Seit Mitte März sind sowohl das öffentliche Leben als auch die wirtschaftlichen Aktivitäten aufgrund der exponentiellen Ausbreitung des Coronavirus in Deutschland stark eingeschränkt. Ziel dieser Maßnahmen der Bundes- und Landesregierungen ist die Verlangsamung der Verbreitung des Virus SARS-CoV-2 und dessen langfristige Beherrschung, um die damit verbunden Folgen für das Gesundheitssystem sowie für die Gesellschaft allgemein abzumildern.

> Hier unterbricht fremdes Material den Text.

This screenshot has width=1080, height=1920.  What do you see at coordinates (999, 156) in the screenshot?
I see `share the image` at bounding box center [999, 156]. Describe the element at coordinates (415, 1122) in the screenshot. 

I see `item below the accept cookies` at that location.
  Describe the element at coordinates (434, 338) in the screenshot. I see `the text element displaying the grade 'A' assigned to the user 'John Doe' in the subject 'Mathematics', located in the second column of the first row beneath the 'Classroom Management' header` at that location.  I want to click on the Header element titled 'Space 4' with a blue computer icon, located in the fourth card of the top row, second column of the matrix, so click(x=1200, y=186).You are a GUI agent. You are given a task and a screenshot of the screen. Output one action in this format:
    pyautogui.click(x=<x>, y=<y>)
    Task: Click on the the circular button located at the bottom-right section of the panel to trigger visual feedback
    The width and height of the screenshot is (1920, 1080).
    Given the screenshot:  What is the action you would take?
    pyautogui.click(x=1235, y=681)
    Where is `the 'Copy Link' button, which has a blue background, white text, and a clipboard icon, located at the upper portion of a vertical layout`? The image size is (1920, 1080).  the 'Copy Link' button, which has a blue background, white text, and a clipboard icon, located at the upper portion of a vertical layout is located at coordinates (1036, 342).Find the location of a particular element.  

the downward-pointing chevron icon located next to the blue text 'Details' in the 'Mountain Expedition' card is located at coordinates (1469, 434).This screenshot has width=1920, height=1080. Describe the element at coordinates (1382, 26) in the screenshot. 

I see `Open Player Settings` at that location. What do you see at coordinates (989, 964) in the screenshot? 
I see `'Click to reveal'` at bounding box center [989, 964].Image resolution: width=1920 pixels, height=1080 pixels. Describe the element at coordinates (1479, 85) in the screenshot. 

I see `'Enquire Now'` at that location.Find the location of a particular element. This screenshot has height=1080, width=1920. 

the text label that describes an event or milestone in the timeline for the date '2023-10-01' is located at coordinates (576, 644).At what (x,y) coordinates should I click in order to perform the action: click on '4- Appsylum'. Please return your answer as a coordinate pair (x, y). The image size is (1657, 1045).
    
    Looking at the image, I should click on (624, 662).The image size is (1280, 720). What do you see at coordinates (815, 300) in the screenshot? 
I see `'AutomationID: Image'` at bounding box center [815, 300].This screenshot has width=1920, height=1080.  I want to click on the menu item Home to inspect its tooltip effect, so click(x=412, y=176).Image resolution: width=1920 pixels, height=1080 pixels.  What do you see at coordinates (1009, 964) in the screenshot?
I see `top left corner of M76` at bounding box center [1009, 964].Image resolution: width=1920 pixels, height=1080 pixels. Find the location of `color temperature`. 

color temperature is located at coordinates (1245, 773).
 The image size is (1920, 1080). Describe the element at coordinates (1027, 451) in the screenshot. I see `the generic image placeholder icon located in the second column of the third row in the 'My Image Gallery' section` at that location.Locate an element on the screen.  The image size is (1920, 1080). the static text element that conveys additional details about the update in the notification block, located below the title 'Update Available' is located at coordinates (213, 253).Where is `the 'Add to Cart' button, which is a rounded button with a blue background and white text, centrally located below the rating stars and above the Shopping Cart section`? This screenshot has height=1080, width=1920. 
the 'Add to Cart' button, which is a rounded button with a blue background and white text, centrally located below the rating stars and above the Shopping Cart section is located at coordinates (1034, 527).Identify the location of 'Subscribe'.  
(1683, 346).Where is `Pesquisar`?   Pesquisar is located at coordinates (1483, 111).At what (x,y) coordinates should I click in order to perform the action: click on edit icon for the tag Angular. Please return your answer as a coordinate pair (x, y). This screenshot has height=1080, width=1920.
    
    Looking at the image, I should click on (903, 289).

In einigen europäischen Ländern wie Italien oder Spanien wurden per Verordnung sogar alle nicht systemrelevanten Firmen und Unternehmen zeitweise geschlossen. Auch wenn diese Stufe der Ausbreitungsverhinderung in Deutschland bislang nicht umgesetzt wurde, stellen sich viele Unternehmen die Frage, wie sie ihre Betriebstätigkeit bei gleichzeitig größtmöglichem Schutz der Mitarbeiterinnen und Mitarbeiter aufrechterhalten können.
Die Beantwortung dieser Frage ist nicht trivial, da sie organisatorische, wirtschaftliche und technologische Implikationen hat. In der Krise zeigt sich wie resilient IT-Systeme und Strukturen sin.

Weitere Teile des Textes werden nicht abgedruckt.